Menú de Otoño: champiñones en todas sus formas

Los champiñones, portobellos, gírgolas y shitakes resurgen como aliados de las recetas
de temporada, especialmente entre los veganos que la consideran como un sustituto de
la carne.

Cada año, el húmedo suelo otoñal de bosques, campos y praderas regala sus frutos más
singulares, misteriosos y diversos: los hongos. Si bien en la Argentina se consiguen todo
el año, ya que cada vez hay más productores que los cultivan en cámaras a
temperatura controlada, esta es la época ideal para explorar el mundo fungi. “Desde
fines de marzo y hasta principios de abril, me emociona saber que me voy a reencontrar
con esos sabores concentrados, fuertes, con notas más amargas, típicas de las setas
salvajes. Y también con las gírgolas, que se tornan de un tamaño bastante mayor”,
comenta Alejandro Féraud, chef y dueño de Alo’s, restaurante de La Horqueta, San
Isidro.

En ese espacio que se autodefine como de cocina salvaje, orgánica y de estación, su alma
mater cultiva ese perfil gastronómico como un estilo de vida, a tal punto que en esta
época suele recolectar hongos silvestres en la ribera del río de la Plata. “He
encontrado dos o tres variedades comestibles. Sin embargo, no es una actividad que
aconseje hacer sin un exhaustivo conocimiento botánico. Hay que tener cuidado
porque las intoxicaciones con estos productos son moneda corriente”, advierte.

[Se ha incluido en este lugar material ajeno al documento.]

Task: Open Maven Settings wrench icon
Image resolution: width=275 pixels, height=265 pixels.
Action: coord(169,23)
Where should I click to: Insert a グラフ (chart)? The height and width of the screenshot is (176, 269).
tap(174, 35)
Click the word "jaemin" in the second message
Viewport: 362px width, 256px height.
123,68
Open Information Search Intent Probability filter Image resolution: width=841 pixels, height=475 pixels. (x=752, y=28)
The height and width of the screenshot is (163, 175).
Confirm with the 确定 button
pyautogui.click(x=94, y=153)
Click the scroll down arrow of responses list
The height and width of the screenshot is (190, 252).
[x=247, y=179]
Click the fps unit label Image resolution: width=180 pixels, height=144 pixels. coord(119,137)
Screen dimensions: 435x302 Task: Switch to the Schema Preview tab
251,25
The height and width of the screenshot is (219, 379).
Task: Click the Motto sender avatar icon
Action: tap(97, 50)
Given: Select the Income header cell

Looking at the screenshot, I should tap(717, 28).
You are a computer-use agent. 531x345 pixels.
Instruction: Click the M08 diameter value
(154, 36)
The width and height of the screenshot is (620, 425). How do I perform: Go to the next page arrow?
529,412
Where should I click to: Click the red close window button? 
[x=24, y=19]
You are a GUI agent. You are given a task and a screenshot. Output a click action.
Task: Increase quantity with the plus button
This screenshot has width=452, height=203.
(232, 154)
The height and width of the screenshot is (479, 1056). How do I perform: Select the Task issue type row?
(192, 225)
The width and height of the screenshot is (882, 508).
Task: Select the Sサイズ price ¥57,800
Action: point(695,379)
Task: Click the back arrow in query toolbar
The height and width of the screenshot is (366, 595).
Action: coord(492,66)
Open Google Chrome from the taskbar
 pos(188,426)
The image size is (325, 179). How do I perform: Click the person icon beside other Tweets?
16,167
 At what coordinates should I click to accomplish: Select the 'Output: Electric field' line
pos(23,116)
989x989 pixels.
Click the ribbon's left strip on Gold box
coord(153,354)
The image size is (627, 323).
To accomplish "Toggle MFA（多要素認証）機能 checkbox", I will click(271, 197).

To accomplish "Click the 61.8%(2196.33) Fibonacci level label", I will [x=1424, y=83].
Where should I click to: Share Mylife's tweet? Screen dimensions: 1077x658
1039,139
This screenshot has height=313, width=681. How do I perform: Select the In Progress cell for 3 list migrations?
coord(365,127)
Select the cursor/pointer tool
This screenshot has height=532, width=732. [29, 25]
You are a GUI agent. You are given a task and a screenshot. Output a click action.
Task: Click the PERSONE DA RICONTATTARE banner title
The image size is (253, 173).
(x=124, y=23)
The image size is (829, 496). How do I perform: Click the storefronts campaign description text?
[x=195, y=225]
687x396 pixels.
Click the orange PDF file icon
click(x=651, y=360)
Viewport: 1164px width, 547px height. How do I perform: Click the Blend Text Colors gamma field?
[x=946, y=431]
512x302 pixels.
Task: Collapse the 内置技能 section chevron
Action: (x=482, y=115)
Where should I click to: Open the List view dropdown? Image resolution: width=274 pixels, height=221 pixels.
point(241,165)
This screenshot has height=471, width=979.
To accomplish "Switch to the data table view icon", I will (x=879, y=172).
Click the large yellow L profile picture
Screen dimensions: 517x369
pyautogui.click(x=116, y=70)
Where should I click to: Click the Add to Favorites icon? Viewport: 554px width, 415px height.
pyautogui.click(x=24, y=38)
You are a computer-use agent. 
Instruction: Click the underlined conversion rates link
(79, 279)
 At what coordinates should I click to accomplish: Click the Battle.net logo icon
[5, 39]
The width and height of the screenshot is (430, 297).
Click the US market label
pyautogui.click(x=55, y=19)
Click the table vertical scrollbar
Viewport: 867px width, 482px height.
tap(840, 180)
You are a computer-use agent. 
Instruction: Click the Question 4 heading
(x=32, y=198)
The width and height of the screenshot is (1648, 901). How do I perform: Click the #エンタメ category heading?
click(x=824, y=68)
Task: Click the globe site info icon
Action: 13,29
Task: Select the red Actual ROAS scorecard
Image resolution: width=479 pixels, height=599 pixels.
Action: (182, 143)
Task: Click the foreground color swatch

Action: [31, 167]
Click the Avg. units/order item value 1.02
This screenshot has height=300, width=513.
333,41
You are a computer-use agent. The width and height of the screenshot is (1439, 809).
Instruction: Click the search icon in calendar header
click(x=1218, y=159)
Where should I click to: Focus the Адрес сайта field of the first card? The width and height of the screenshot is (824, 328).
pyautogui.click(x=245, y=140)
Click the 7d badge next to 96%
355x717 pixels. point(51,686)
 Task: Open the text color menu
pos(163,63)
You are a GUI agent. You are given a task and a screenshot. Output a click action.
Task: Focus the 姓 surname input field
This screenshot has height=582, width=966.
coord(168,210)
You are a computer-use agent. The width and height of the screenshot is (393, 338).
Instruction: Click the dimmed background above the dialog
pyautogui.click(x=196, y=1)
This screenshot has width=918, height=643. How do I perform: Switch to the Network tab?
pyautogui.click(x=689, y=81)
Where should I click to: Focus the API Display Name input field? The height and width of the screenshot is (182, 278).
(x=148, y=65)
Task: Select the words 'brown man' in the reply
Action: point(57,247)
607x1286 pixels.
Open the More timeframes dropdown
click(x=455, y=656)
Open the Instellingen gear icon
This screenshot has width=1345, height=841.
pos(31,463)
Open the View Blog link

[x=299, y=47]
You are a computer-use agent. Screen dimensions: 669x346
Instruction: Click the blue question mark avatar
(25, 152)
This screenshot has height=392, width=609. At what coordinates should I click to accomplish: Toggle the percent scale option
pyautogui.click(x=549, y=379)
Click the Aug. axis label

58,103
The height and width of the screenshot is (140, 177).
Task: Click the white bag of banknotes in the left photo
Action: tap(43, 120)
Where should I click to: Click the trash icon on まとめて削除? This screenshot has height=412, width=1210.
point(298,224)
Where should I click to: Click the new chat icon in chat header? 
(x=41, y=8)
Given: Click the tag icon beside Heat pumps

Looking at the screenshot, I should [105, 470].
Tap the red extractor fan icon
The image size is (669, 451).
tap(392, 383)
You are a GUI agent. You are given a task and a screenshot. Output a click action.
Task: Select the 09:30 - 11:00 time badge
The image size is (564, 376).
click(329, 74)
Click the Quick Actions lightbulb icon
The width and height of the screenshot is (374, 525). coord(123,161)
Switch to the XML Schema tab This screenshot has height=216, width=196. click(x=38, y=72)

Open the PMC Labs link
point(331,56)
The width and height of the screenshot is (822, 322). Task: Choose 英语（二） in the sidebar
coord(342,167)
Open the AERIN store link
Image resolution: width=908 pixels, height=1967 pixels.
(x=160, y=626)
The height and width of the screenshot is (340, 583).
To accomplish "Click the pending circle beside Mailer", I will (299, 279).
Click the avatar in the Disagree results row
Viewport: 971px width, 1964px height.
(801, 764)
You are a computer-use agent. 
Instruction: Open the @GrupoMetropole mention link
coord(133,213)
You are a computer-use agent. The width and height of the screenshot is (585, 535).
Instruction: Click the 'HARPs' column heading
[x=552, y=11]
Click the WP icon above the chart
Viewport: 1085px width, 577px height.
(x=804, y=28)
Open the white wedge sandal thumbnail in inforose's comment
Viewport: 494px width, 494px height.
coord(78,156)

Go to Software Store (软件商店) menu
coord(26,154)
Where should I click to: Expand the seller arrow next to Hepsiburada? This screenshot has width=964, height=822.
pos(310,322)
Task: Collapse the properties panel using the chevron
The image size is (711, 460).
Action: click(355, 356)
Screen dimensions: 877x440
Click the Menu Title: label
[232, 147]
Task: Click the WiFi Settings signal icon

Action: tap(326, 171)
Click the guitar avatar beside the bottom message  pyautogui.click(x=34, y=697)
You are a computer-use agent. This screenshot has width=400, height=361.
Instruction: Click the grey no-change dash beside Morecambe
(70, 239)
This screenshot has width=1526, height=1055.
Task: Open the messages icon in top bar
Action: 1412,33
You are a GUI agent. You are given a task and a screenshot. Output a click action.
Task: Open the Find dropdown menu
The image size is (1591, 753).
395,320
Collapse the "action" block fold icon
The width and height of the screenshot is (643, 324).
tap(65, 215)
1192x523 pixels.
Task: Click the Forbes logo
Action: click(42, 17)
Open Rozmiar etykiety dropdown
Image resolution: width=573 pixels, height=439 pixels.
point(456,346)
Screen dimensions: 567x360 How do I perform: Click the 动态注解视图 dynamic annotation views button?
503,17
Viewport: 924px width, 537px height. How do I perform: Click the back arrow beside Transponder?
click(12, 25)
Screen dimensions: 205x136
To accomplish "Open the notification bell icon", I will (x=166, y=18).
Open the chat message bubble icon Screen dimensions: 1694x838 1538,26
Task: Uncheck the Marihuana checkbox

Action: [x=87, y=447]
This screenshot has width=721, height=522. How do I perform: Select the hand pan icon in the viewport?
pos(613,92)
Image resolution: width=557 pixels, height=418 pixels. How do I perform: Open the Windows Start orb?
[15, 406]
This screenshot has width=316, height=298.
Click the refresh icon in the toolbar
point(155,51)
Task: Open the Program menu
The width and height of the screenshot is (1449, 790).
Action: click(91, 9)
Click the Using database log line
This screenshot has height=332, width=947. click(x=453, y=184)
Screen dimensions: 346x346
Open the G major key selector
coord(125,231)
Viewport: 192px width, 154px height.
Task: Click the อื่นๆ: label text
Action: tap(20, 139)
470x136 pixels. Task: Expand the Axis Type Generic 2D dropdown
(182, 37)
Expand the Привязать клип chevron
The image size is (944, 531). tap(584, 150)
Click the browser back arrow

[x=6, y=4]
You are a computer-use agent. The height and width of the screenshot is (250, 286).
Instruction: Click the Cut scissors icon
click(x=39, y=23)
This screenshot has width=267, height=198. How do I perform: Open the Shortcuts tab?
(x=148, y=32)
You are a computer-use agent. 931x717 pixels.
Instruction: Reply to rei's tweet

Sin embargo, sí recomienda fervorosamente incorporarlos en la dieta cotidiana, de forma
progresiva.

Los paladares más experimentados pueden atreverse a las variedades de tradición
oriental, como las gírgolas y los exóticos shitake, ambos de producción nacional y que se
consiguen fácilmente en el Barrio Chino. “Las gírgolas crecen ramificadas, una se solapa
con otra, por eso es importante sacarles el cabo, que es muy amargo y fibroso. Se dice
que es la carne de los veganos, por su sabor cuando se las cocina a la plancha. A mí me
gusta sellarlas a la sartén, cortarlas chiquitas y hacer algún guisito para acompañar
pastas”, sugiere el experto.

  • Comenzaron a consumirse con regularidad en el Imperio romano. El
    naturalista Plinio El Viejo estableció las primeras normas para distinguir las
    variedades comestibles de las venenosas. Hasta el día de hoy se conserva gran
    cantidad de documentación del Renacimiento relativa a sus usos en prácticas
    mágicas y esotéricas.
  • Su cultivo está considerado un proceso biotecnológico eficiente. En la
    Argentina se da principalmente a pequeña escala en emprendimientos
    radicados en Buenos Aires, San Luis, Formosa, Neuquén, Río Negro, Mendoza,
    Entre Ríos y Córdoba.
  • Son una fuente única de antioxidantes, muchos de los cuales no se encuentran
    ni en las frutas ni en las verduras. También previenen enfermedades
    cardiovasculares y son bajos en calorías. Además, son aptos para celíacos y
    mejoran los niveles de azúcar e insulina.